The Library and Union in their new spaces

The Library, Trinity Ivy, 1916

In the 1916 edition of the Trinity Ivy, a photograph of the new library reading room on the second floor of Memorial Hall, is accompanied by the following description:

"Trinity College has long been noted, among other things, for its library, and now, in addition, it is noted for its library building, which, through the munificence of the late J. Pierpont Morgan, trustee, benefactor, and friend of the College, was completed last fall and was duly dedicated as a memorial to the late Bishop Williams on November the first.

From the first Trinity has been conducted with the ideal of turning out men that should not only be fitted for the business world but who should be well educated in the best and broadest sense of that word. To attain this high end a fine library was necessary, and we find in the catalogue soon after 1826 the statement that a valuable library had been obtained, and under Dr. Wheaton, 1831-1837, many new and valuable books were added. From that time on the library continued to grow, and Bishop Williams, by his tireless energy and great insight brought the collection into the first rank of American college libraries.

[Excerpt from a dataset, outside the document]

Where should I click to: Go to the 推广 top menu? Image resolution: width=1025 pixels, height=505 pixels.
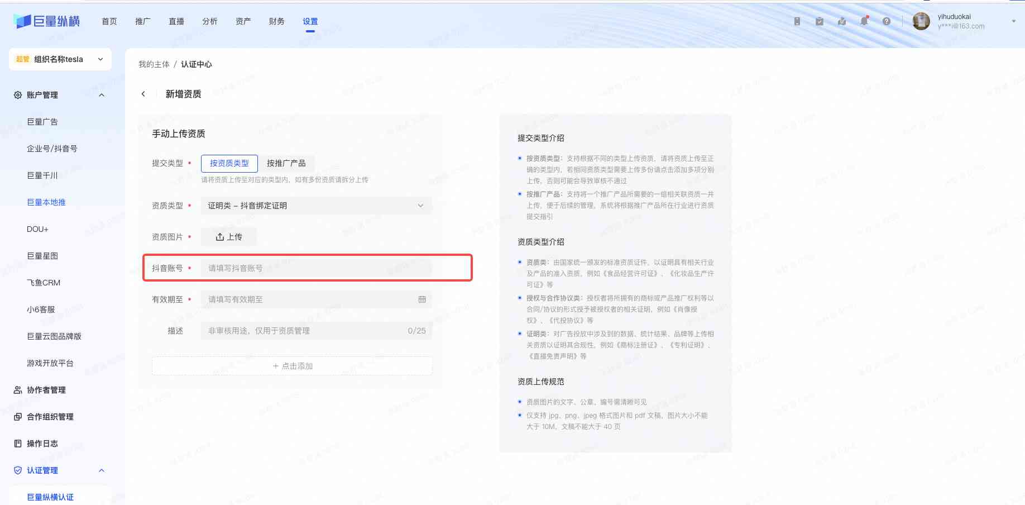[x=142, y=21]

That place it has since held and at the present time it contains the best of the more recent works upon all the subjects in the college curriculum as well as all the important authoritative and indispensable older books, and includes many individual works of great rarity and value. During the past year over 1,800 volumes and 2,000 pamphlets were added to the collection apart from the generous and important gift by Mr. John H. S. Quick, '58, of his valuable library of between 8,000 and I 0,000 volumes.

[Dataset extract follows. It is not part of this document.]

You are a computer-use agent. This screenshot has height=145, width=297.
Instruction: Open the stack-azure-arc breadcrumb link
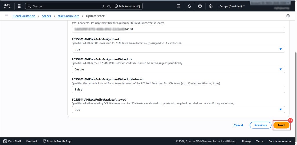[68, 16]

In its new home in the Williams Memorial the library with all its departments is readily accessible to all the students, and with its convenience as a place of reference and its attractiveness as a place for study it embodies the highest ideals of the twentieth century college library, and is a worthy monument to the greatness of the donor as well as to that of the man whose name it bears."

College Union Opened, The Tripod, December 1, 1914

A new Student union was dedicated shortly after the Library. Annual dues were set at $1.50 per year, and the facility was open until 11:00pm. The Union was intended to provide a social outlet for all students, regardless of fraternity affiliation. 

The space was outfitted with pool tables, periodicals, leather divans, a piano, and more. The Tripod's account of the opening ceremonies portrays the campus-wide excitement of this new addition:


Major Wilcox, Dr. Luther and Judge Smith the Speakers. The college Union was opened last Tuesday night, November 24th, with appropriate exercises. The opening was a most enjoyable affair, and its large success indicated the enthusiasm with which the college body welcomed the Union.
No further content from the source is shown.